Ignacio Camacho-ABC
- El Gobierno no puede seguir exigiendo carta blanca para administrar un período de excepción cuyo alcance no aclara
Hay palabras que pierden sentido con los adjetivos: sólo tienen significado pleno cuando carecen de matices. Como decía ayer el maestro Luis del Val, el vocablo «libertad» acompañado del calificativo «provisional», o «condicional», o «vigilada», se convierte de inmediato en un sintagma distinto en el que el epíteto recorta la esencia del sustantivo. Con el término de «nueva normalidad» sucede lo mismo: si es nueva ya no puede ser normal porque la novedad implica per se un cambio de signo, un salto cualitativo que transforma el paradigma conocido o habitual en otro inédito o atípico. Si el Gobierno pretende advertir que el retorno a la vida cotidiana sufrirá inevitables alteraciones mientras persista el riesgo de contagio del virus debería haber
buscado otra forma de decirlo. En primer lugar porque ya lo sabíamos y en segundo porque esa expresión contiene, bajo su aire prometedor -quién no desea un alivio siquiera parcial de este encierro opresivo-, resonancias distópicas que sugieren una inquietante vocación de adanismo. Y queda demasiado margen de interpretación en un plan impreciso cuyo criterio de aplicación resulta también peligrosa y deliberadamente ambiguo.

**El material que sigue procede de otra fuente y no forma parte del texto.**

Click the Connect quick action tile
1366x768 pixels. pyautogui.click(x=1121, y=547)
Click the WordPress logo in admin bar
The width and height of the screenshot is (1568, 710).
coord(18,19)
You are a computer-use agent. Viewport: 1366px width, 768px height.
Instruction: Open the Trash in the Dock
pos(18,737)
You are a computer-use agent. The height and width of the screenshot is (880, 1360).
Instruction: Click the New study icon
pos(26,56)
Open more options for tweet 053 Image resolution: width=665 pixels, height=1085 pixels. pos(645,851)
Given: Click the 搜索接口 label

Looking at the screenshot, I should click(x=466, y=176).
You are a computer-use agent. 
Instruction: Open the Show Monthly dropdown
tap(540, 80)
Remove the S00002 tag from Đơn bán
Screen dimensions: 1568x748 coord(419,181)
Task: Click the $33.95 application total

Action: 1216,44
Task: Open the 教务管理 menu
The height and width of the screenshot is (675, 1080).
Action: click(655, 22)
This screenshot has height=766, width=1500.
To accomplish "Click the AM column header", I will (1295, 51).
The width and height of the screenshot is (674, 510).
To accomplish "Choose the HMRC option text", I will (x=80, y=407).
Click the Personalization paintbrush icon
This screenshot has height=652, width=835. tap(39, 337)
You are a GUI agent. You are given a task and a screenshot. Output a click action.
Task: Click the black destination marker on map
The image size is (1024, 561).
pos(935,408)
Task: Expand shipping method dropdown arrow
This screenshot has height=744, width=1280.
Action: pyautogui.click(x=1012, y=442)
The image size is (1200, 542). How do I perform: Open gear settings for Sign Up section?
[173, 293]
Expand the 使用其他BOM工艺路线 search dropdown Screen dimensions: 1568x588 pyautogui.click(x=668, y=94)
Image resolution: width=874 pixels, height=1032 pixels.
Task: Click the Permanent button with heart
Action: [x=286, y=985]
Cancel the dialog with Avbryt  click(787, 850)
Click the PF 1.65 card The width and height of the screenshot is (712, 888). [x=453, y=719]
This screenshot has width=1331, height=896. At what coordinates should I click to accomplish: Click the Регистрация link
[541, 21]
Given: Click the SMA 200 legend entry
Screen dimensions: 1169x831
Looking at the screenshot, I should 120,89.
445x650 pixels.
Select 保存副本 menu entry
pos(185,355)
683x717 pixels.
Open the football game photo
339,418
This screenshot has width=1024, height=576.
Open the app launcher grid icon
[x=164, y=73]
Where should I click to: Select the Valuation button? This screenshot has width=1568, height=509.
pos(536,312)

Por eso quizá haya llegado el momento de que la oposición condicione el estado de alarma a una negociación sobre su duración y sus pautas. No puede ser que el Gabinete siga exigiendo carta blanca para administrar un período de excepción cuyo alcance no aclara. La suspensión de derechos es una cuestión demasiado delicada para mantenerla por tiempo indefinido sin incurrir en anomalía democrática. La normalización tiene que empezar por el regreso a la regularidad parlamentaria, en la que el Ejecutivo se somete a una supervisión reglada. El mando único está sirviendo de coartada para una gestión autocrática de la crisis en la que hasta ahora sólo ha mostrado una palmaria ineficacia. Al cabo de seis semanas de emergencia sanitaria, Sánchez no ha demostrado merecer la confianza que pide a cambio de nada. Tiene que ganársela, y eso en política se consigue con compromisos institucionales de base amplia formulados a base de medidas específicas, puntuales y tasadas.
El presidente está ignorando a las autonomías -incluidas las que gobierna su partido-, agraviando al centro-derecha y despreciando a sus propios aliados. En su bulimia de liderazgo solitario olvida que le falta suficiente respaldo y da por hecho que el PP está obligado a proporcionárselo. Pero el tiempo de los cheques en barbecho se ha terminado, y lo ha dilapidado en una sucesión de fracasos que no puede camuflar bajo sus contradictorias y humillantes propuestas de pacto. Ya no cuelan los discursos épicos para justificar el cesarismo de los decretos; el plan de «desescalada» -otro palabro- lo tiene que aprobar el Congreso. No hay normalidad, ni nueva ni vieja, que valga sin respeto a las reglas de juego.